Right by borrow more. Any day of reckoning in your future?
No. Just no. I get the feeling you don't understand how Social Security works. I'll give you the quick and dirty version.
1. Employees pay payroll taxes.
2. Payroll taxes are sent to the government who then send them out to Social Security beneficiaries. In simple terms, it has NOTHING to do with a Trust Fund (it does, but to keep it simple, it doesn't).
3. Overpayments of today's employees, meaning money from payroll taxes left over after paying benefits goes into the Trust Fund.

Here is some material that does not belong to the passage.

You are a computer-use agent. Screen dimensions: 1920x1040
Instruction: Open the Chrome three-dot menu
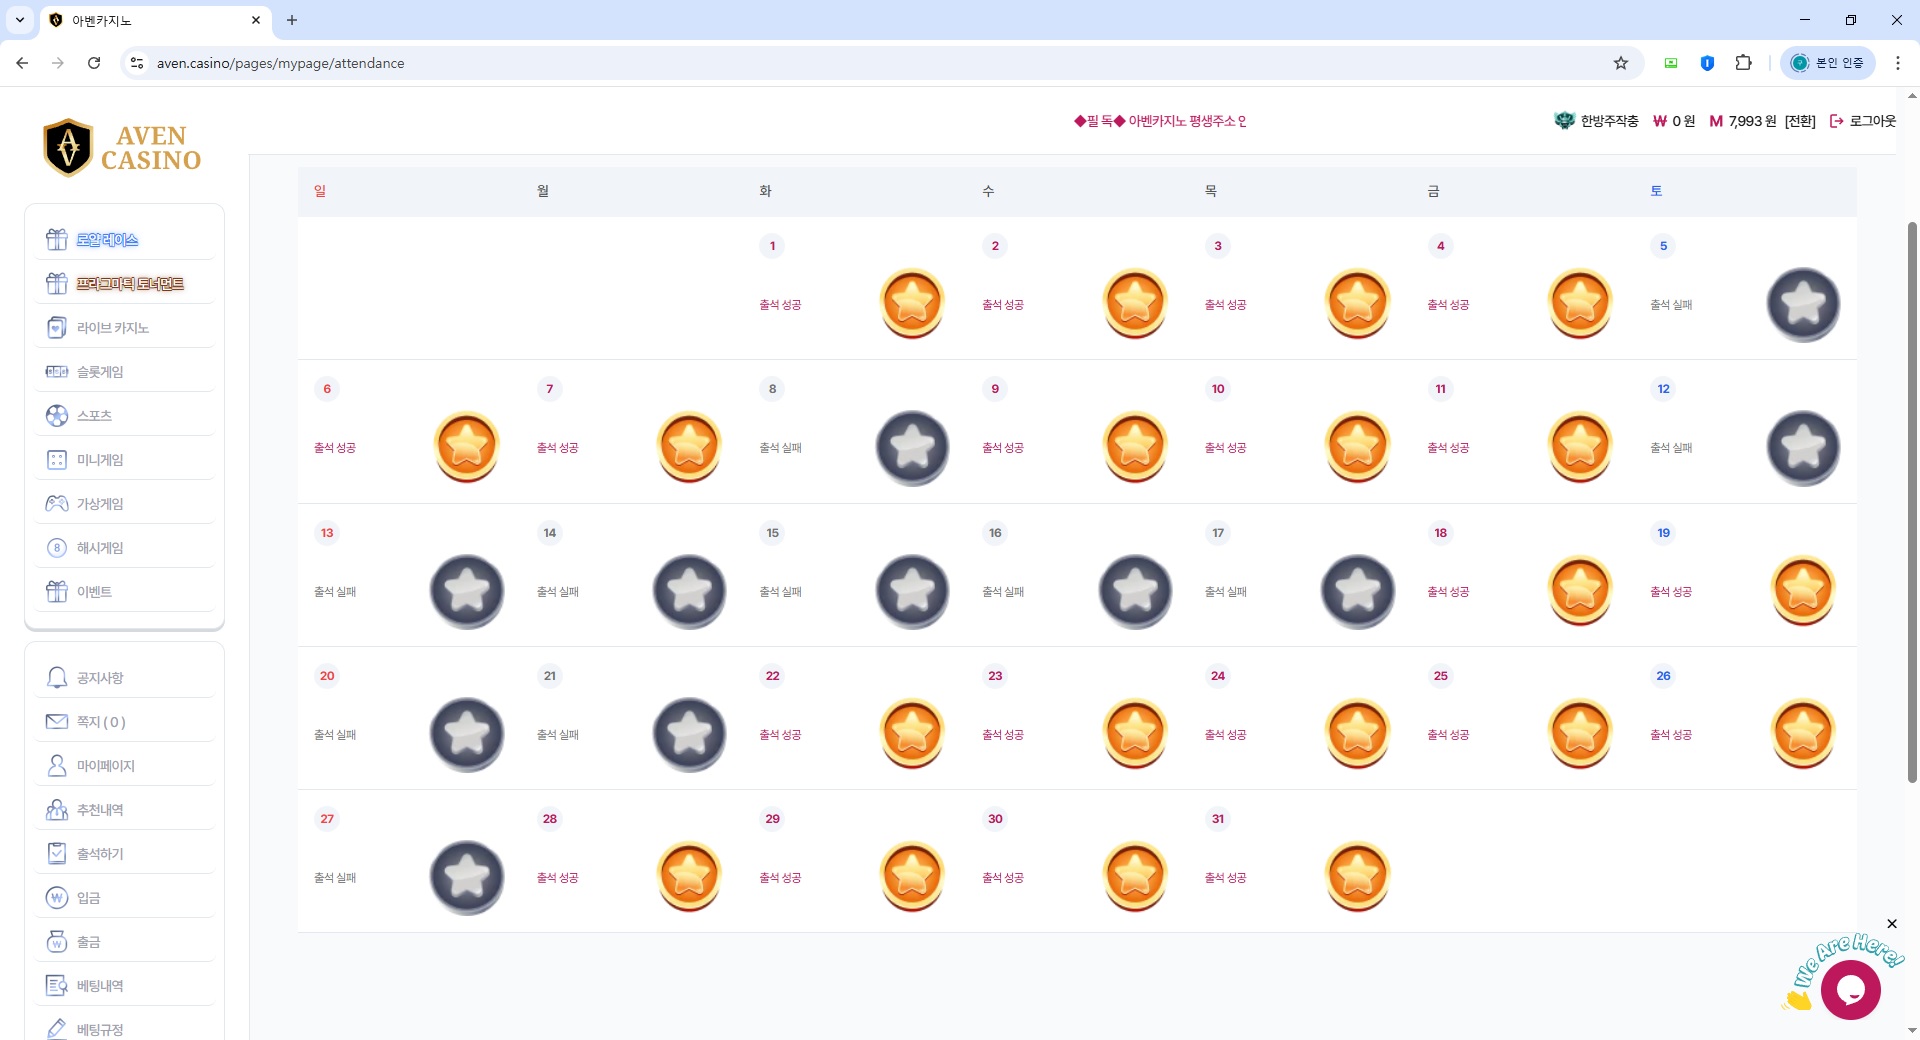[1898, 63]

3a. Again, please note, for all practical purposes, we are NOT paying beneficiaries from the Trust Fund (even though we are, but for our simple explanation, it's easier to explain this way).
4. The money in the Trust Fund is simply OVERPAYMENTS of payroll taxes. This money, if left sitting in a cash envelope, would fall victim to inflation. Thus, in order to preserve the money and to be able to pay out the benefits necessary, the government borrows against the Trust Fund.
This really isn't hard to understand. We're borrowing money from ourselves, with the promise to pay ourselves back with the same purchasing value as when we borrowed it.
congress spends surplus monies from SS in order to...fund other parts of government.
Yes, that's WHAT they do with it. WHY they borrow the money is to preserve the integrity of the fund, to keep it consistent with inflation.
I'm sorry you don't understand the basics of Social Security. I don't blame you, it's not easy to understand. I don't understand the technicalities of it either. But I do understand the general concepts behind it. And that's why I'm trying to educate you, to get you to do the same.